Morning workouts have the most impact, but probably not for the reasons you expect.
Let’s state the obvious first: The best time to exercise is when you have time to actually do it.
But when you’re trying to lose weight or reach another health goal, does time of day matter?
The answer is yes, but probably not in the way that you think, says Rachel Prairie, C.P.T., director of training at Anytime Fitness.
Timing Your Workouts for Weight Loss
When it comes to losing weight, some fitness experts have suggested you exercise first in the morning because you’re still in a fasted state—sleeping counts as fasting—and your body is more apt to burn fat, rather than carbs. Sounds like a win, right?
Not really. The body is only going to burn a greater percentage of calories from fat as opposed to carbs. But since your fuel tank is empty, you might not be able to exercise as hard or as long. And that means you could wind up burning fewer calories overall, according to Prairie.
“There’s not much evidence that fasted workouts are any better for fat loss,” Prairie says. If you’re able to eat a small meal or snack before you exercise, she adds, go for it.
And if you have a chronic condition like diabetes or take medication, talk to your doctor about any personalized dietary or exercise recommendations.
A better move for weight loss? Timing consistency.
A 2019 report in Obesity found a common thread among people who successfully managed to lose at least 30 pounds and keep it off for at least a year was exercising at the same time of day, no matter when.
Sticking to a schedule helped people reach “higher physical activity levels,” averaging close to an hour on most days of the week. Those who had less consistent workout schedules tended to exercise an hour less each week.
A Wakeup Call for Your Brain
Where morning exercise does have an edge, however, is in the area of cognitive performance, which could be a boon to your overall health and happiness.
Exercising first thing helps your brain work better all day, according to new research in the British Journal of Sports Medicine.
The researchers were curious to know if exercise timing had any impact on the executive function of adults ages 55 to 80. Three groups of volunteers were assigned different exercise patterns. Several times a day, they took a series of cognitive tests.
Researchers also measured their levels of a protein called brain-derived neurotropic factor (BDNF), which is key for the growth and survival of brain cells.
The results? Those who exercised in the morning—even for short stints—had higher levels of BDNF. That boost helped them perform better on tasks like decision-making, staying focused, organizing, and planning.
Prairie’s not surprised at all by the takeaway. She’s seen firsthand how morning workouts help clients “set the tone for their day and make healthier decisions all afternoon and evening.”
Not used to waking up and working out? Try these four morning exercise strategies.

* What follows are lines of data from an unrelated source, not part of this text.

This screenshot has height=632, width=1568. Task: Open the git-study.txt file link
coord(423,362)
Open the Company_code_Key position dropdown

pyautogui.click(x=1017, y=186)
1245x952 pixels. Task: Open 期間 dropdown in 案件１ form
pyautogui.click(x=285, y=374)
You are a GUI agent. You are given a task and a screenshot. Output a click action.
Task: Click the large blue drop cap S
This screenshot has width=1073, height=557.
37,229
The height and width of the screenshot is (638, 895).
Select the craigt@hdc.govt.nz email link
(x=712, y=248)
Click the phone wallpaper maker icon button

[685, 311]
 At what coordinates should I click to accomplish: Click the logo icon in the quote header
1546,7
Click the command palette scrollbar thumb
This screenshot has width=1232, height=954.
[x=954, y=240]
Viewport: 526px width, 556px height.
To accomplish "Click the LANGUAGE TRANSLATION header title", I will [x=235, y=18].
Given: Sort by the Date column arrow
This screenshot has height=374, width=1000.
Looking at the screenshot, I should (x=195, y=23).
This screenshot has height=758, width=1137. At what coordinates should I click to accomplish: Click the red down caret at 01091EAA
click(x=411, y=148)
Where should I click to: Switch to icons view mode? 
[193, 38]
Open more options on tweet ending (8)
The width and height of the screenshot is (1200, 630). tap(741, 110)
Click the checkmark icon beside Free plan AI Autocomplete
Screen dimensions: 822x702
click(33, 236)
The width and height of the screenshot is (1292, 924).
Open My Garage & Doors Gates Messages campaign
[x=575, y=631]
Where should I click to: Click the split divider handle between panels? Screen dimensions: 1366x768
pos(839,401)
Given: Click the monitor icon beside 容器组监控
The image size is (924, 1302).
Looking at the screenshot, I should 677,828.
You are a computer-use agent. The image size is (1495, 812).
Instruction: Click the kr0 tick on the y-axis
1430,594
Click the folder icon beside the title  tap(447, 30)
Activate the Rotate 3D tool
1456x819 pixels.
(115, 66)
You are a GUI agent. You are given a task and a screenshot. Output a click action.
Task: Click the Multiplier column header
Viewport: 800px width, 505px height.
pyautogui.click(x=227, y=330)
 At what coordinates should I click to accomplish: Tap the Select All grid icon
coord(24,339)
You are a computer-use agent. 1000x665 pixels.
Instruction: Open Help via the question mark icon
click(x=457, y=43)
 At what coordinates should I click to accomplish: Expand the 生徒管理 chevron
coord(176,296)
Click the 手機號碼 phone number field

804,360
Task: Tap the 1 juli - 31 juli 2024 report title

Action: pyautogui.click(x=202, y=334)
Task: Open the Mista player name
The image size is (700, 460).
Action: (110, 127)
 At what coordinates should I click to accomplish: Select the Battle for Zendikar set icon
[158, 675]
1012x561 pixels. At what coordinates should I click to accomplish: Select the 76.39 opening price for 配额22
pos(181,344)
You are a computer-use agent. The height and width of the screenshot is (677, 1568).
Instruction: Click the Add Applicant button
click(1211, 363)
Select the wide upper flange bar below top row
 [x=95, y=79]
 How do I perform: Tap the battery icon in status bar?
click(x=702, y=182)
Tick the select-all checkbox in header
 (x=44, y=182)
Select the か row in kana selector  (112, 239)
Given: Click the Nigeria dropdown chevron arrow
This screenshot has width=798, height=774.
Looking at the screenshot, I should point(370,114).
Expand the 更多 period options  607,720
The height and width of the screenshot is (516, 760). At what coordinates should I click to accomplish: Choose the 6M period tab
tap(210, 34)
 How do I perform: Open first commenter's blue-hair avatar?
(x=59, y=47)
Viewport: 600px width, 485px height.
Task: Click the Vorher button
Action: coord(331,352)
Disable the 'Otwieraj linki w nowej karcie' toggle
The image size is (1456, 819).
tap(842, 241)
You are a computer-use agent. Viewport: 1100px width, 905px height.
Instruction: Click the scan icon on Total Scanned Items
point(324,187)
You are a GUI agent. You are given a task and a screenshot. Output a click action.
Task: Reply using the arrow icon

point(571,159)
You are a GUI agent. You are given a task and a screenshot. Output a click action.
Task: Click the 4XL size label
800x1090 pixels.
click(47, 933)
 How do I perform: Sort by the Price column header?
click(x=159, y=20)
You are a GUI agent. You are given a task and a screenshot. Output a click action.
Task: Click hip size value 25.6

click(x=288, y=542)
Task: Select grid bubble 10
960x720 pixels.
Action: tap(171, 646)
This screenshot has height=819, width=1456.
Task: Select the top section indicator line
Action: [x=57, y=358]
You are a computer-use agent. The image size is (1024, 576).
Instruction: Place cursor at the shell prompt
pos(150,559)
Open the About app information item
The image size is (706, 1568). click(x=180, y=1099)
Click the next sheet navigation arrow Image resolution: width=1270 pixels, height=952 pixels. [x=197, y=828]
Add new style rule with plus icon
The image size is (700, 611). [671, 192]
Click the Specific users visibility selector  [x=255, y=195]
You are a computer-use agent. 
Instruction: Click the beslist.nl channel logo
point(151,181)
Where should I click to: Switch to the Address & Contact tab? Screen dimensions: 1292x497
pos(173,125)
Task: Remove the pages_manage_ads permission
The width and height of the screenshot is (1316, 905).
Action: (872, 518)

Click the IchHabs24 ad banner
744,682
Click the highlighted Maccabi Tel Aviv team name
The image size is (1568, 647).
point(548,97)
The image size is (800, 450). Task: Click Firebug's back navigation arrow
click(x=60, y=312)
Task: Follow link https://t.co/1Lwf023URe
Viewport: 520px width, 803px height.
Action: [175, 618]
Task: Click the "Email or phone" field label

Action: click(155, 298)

What If Morning Workouts Aren’t an Option?
Obviously, morning exercise isn’t a one-size-fits-all approach. Some people would much rather exercise in the afternoon, when gyms are usually quiet, or even after dinner, says Layne Nordquist, C.P.T., an area director and master trainer at VASA Fitness in Denver.
“They may have more energy at these times or are just night owls,” he says. Others like to use the sweat session to wind down the day, and that’s great.
Just make sure your workout doesn’t interfere with your bedtime. Studies disagree on whether evening exercise perks you up and delays the onset of sleep, but if you’re staying up late to get your workout in, you’re probably not doing yourself any favors. In fact, sleep is critical to weight loss and overall health.
The experts agree: Pick an hour when you feel energized and that fits your daily schedule. After all, sticking to a routine is often the biggest barrier to success.
“If you make it as easy as possible to exercise, you’ll be more likely to do it,” Prairie says.